The problem
Write out the data below word for word, starting with the line that contains "Screen dimensions: 1524x784" and going on through the line that contains "click(x=51, y=155)".

Data extract
□ □ □ □ □

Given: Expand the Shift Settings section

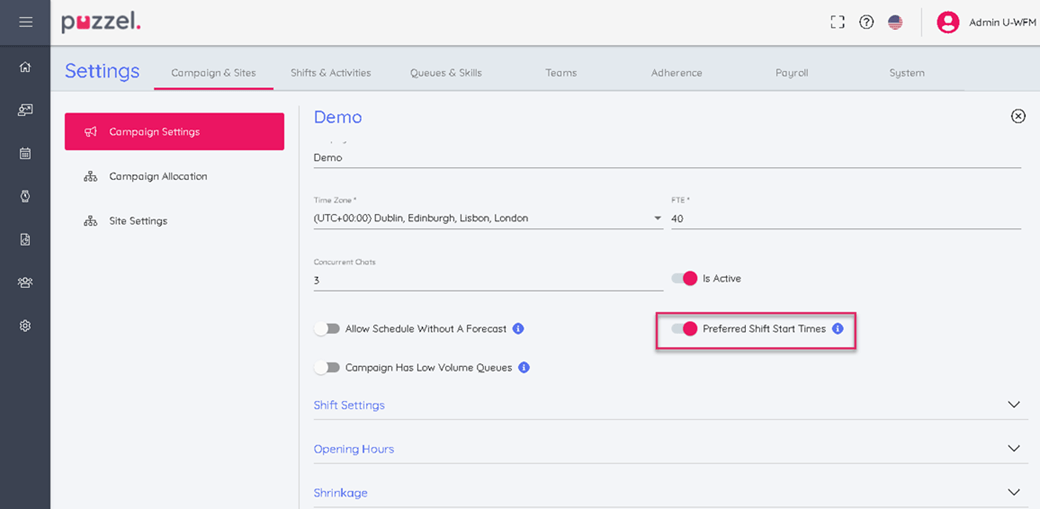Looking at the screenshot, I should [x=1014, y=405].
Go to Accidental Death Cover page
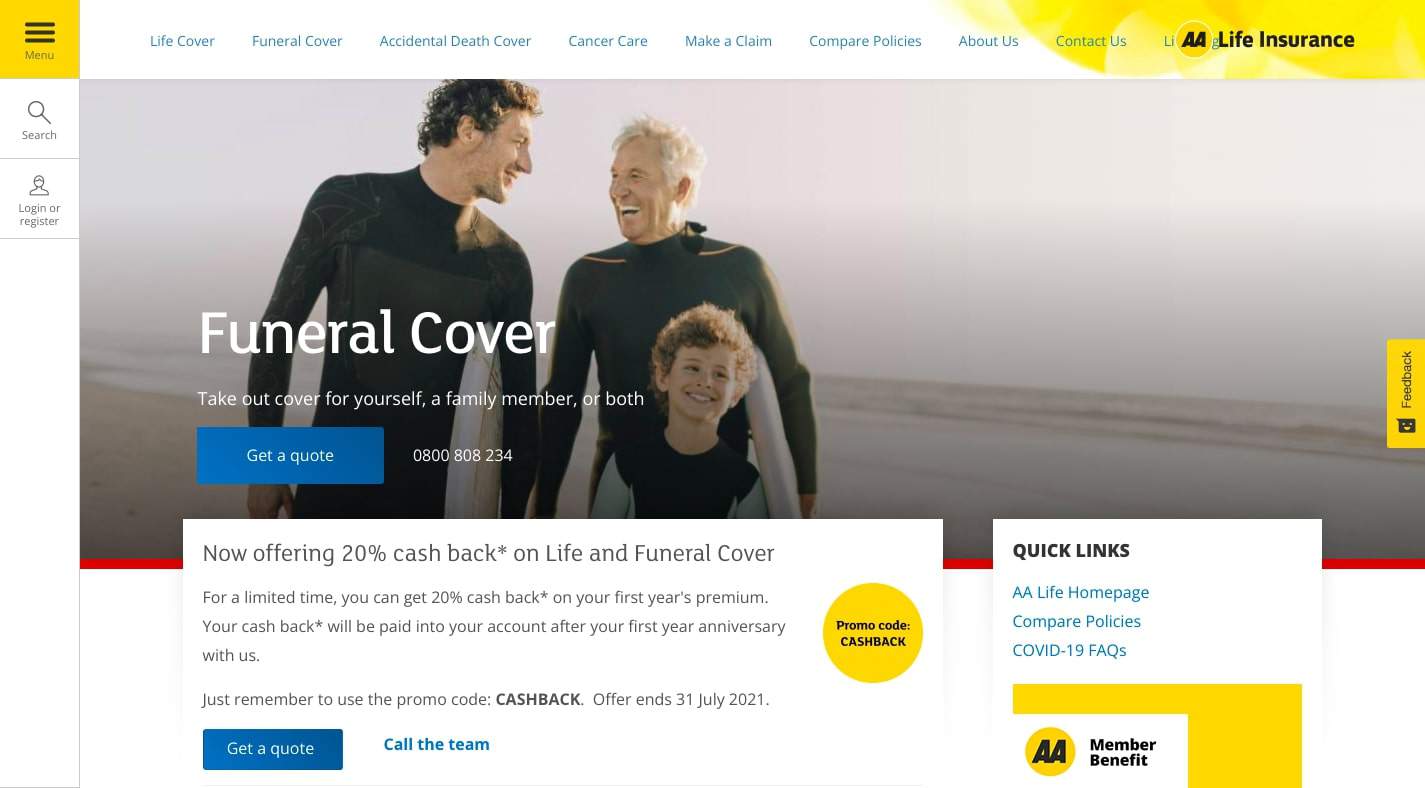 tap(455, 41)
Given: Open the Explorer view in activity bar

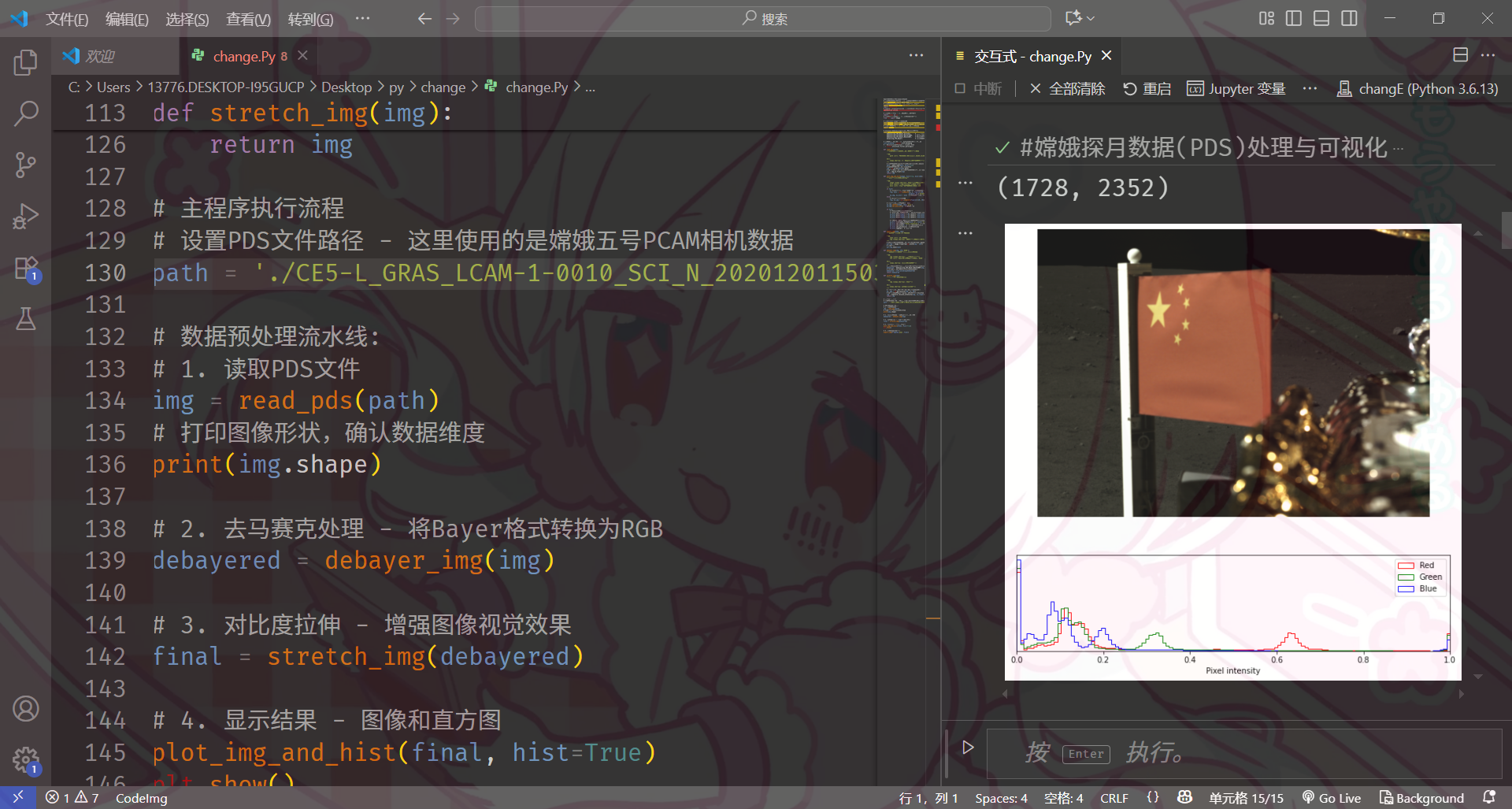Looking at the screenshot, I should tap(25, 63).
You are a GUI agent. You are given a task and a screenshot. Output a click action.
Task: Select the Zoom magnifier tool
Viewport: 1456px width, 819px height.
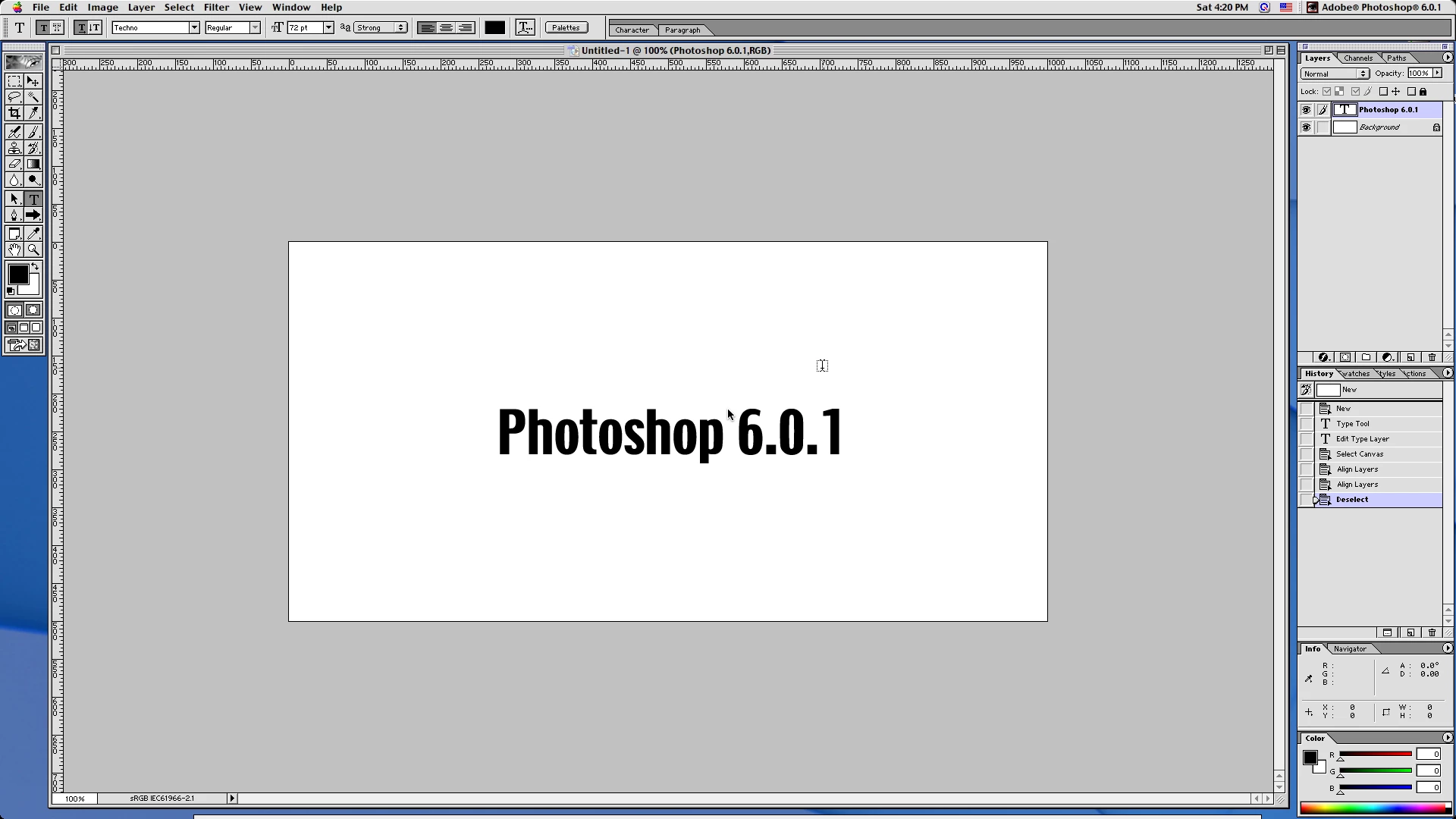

□ □ □ □ □

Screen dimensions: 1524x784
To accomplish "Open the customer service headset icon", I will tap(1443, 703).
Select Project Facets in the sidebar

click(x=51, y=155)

□ □ □ □ □

Solution
Screen dimensions: 1524x784
To accomplish "Open the customer service headset icon", I will tap(1443, 703).
Select Project Facets in the sidebar

click(x=51, y=155)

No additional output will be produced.